Plasma and Arterial Lipids
One month after induction, there were no differences in total cholesterol, apoB cholesterol, HDLC, or free fatty acid concentrations between STZ-DM and control monkeys (Table 2). Furthermore, there were no differences in carotid artery total cholesterol, free cholesterol, or esterified cholesterol, and no differences in aortic intimal area between the STZ-DM and control monkeys (Table 2), consistent with the short time-frame after diabetes induction. Plasma triglycerides were significantly increased in STZ-DM monkeys.
Table 2.
Control (n=10) | STZ-DM (n=10) | p-value | |
---|---|---|---|
Plasma lipids | |||
Total cholesterol (mg/dl) | 233 ± 25 | 270 ± 32 | 0.91 |
ApoB cholesterol (mg/dl) | 189 ± 29 | 227 ± 35 | 0.94 |
HDL cholesterol (mg/dl) | 45 ± 5 | 43 ± 5 | 0.74 |
Triglycerides (mg/dl) | 32 ± 4 | 152 ± 58 | <0.05 |
Free fatty acids (mEq/l) | 0.68 ± 0.10 | 0.80 ± 0.16 | 0.72 |
Carotid artery lipids | |||
Total cholesterol (μg/mg protein) | 10.6 ± 3.2 | 14.2 ± 6.5 | 0.63 |
Free cholesterol (μg/mg protein) | 5.9 ± 1.0 | 6.4 ± 2.4 | 0.85 |
Cholesterol ester (μg/mg protein) | 5.5 ± 2.2 | 8.0 ± 4.1 | 0.53 |
Lipid peroxides (nmol/mg) | 5.06 ± 1.24 | 4.73 ± 1.72 | 0.58 |
Aortic intimal area (mm2) | 0.86 ± 0.30 | 0.83 ± 0.33 | 0.94 |
Fasting blood samples and carotid artery lipids were obtained from control and streptozotocin-treated monkeys four weeks after diabetes induction. Aortic intimal area was determined by computer morphometric analysis. Data are presented as the mean ± SEM (n = 10 animals per group) together with respective T-test or ANCOVA p-values.
Plasma Oxidation Measures
Plasma lipid peroxides were similar between STZ-DM and control groups at baseline (9.3 ± 1.0 nmol/mL versus 7.8 ± 0.6 nmol/mL, respectively), but increased 137% from baseline (p < 0.01) in STZ-DM compared to 7% decrease from baseline in control monkeys (Fig. 2A). Similarly, oxLDL concentrations increased 67% from baseline (p = 0.08) in STZ-DM monkeys compared to a 6% reduction from baseline in control monkeys (Fig. 2A).

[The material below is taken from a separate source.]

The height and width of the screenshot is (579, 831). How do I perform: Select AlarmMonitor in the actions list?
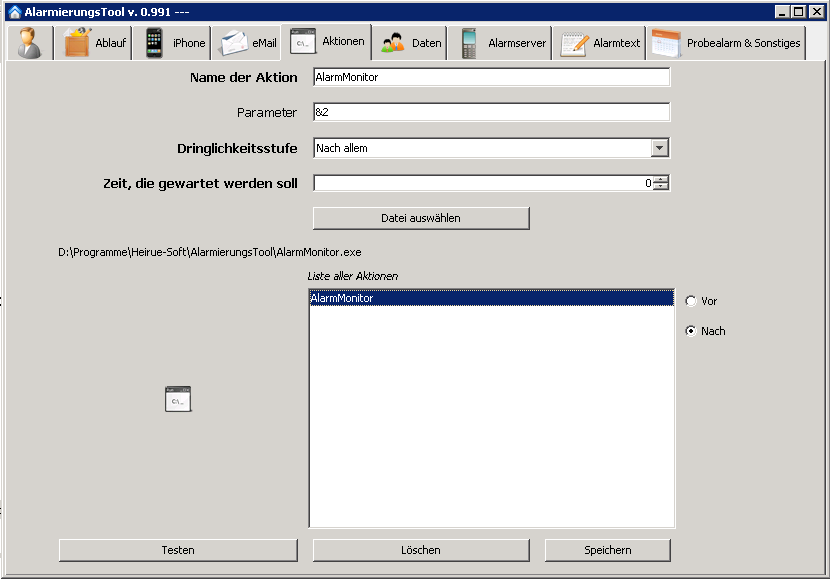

One month after diabetes induction, plasma ferritin concentrations were significantly higher in STZ-DM than in control monkeys (p < 0.05). Serum iron levels also tended to be higher (p=0.08) but just failed to reach statistical significance (Fig. 2B).
Aortic Iron Deposition
Iron deposition within atherosclerotic lesions is thought to contribute to the oxidative stress common to the atherosclerotic lesion [35]. Perl’s staining of thoracic aortic segments revealed ferric iron deposits in thoracic aortas from both control (Fig. 3A) and STZ-DM monkeys (Fig. 3B). Iron staining was considerably more prevalent in STZ-DM than control monkeys (p < 0.05).
The two representative aortic sections shown in Fig. 3 were chosen because they have comparable atherosclerotic lesion areas. To assess the relationship between iron deposits and lesion area among STZ-DM and control monkeys, we compared the atherosclerotic lesion size and grade of Perl’s staining for each arterial section. There was no relationship apparent between lesion size and iron staining in either control or STZ-DM monkeys (Fig. 4). This suggests that increased iron deposition in STZ-DM arteries was not a consequence of atherosclerotic lesion development, but rather a consequence of diabetes.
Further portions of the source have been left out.